[Data excerpts]
##############################

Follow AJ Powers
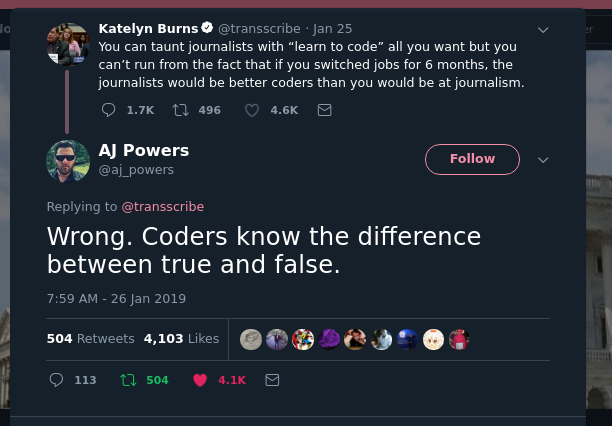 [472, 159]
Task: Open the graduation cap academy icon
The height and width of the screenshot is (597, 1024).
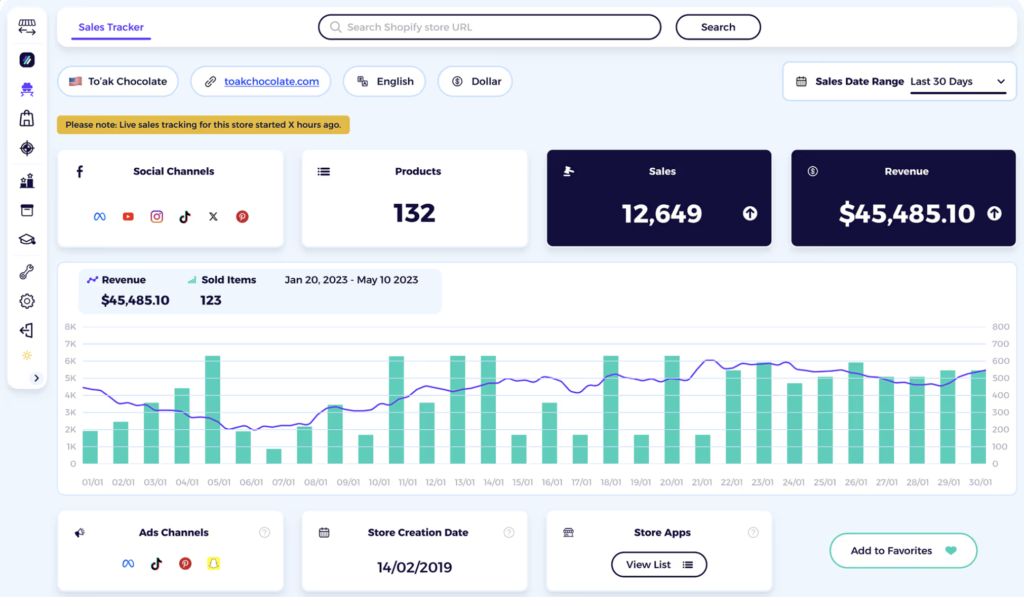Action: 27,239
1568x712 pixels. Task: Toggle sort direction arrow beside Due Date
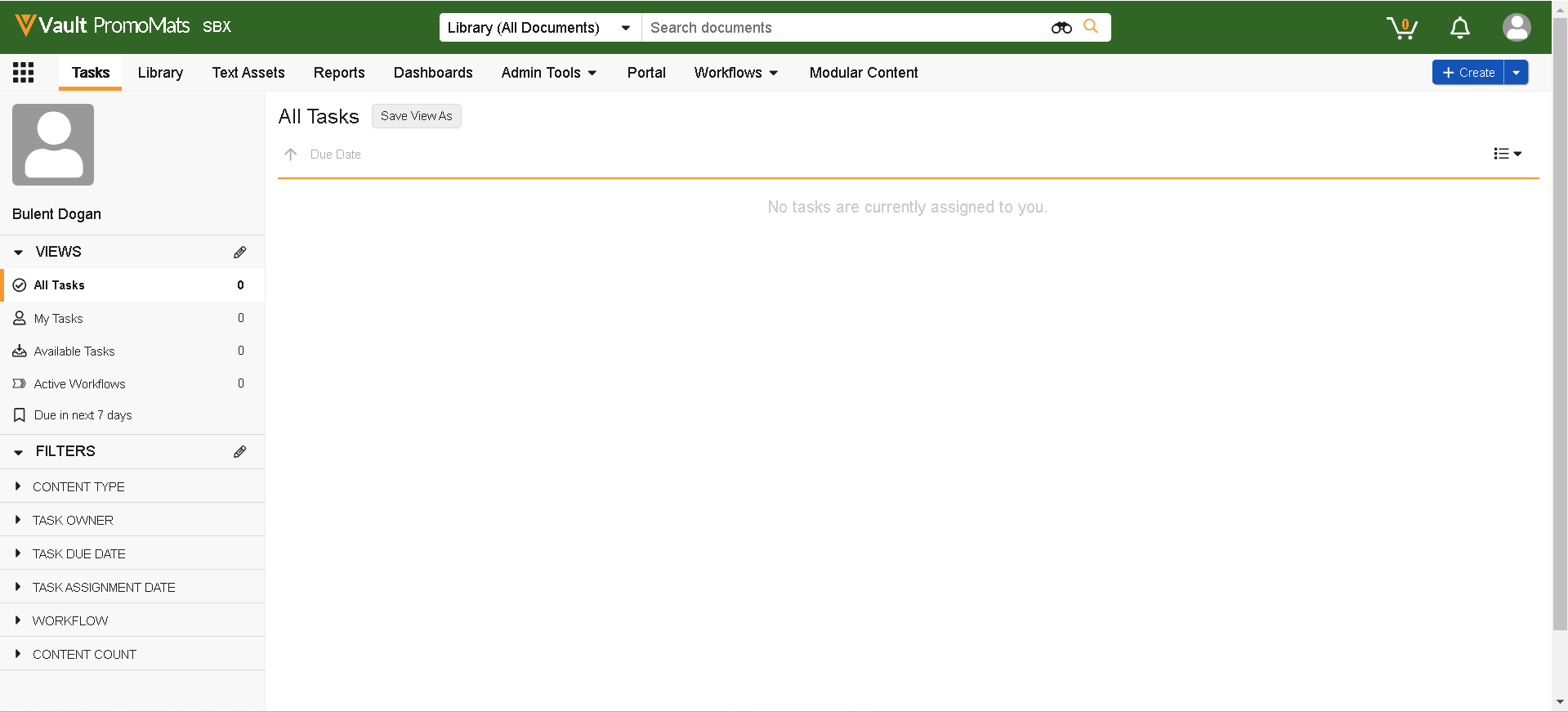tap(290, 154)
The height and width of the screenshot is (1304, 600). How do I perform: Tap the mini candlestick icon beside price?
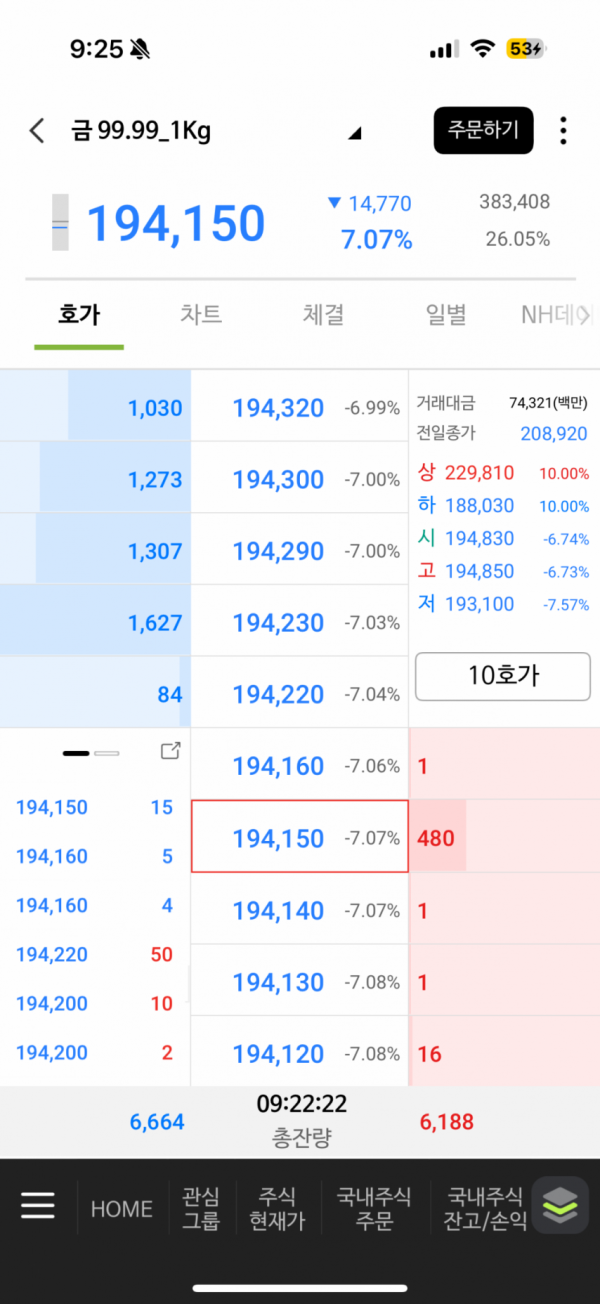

##############################

▸ TRY IT: Once you find the line containing "Task: Open the graduation cap academy icon", retype it and every line after it through the last line of the records above, exactly. Add nothing else, and leave out the pictures.

▸ WRITTEN SOLUTION:
Task: Open the graduation cap academy icon
The height and width of the screenshot is (597, 1024).
Action: 27,239
1568x712 pixels. Task: Toggle sort direction arrow beside Due Date
tap(290, 154)
The height and width of the screenshot is (1304, 600). How do I perform: Tap the mini candlestick icon beside price?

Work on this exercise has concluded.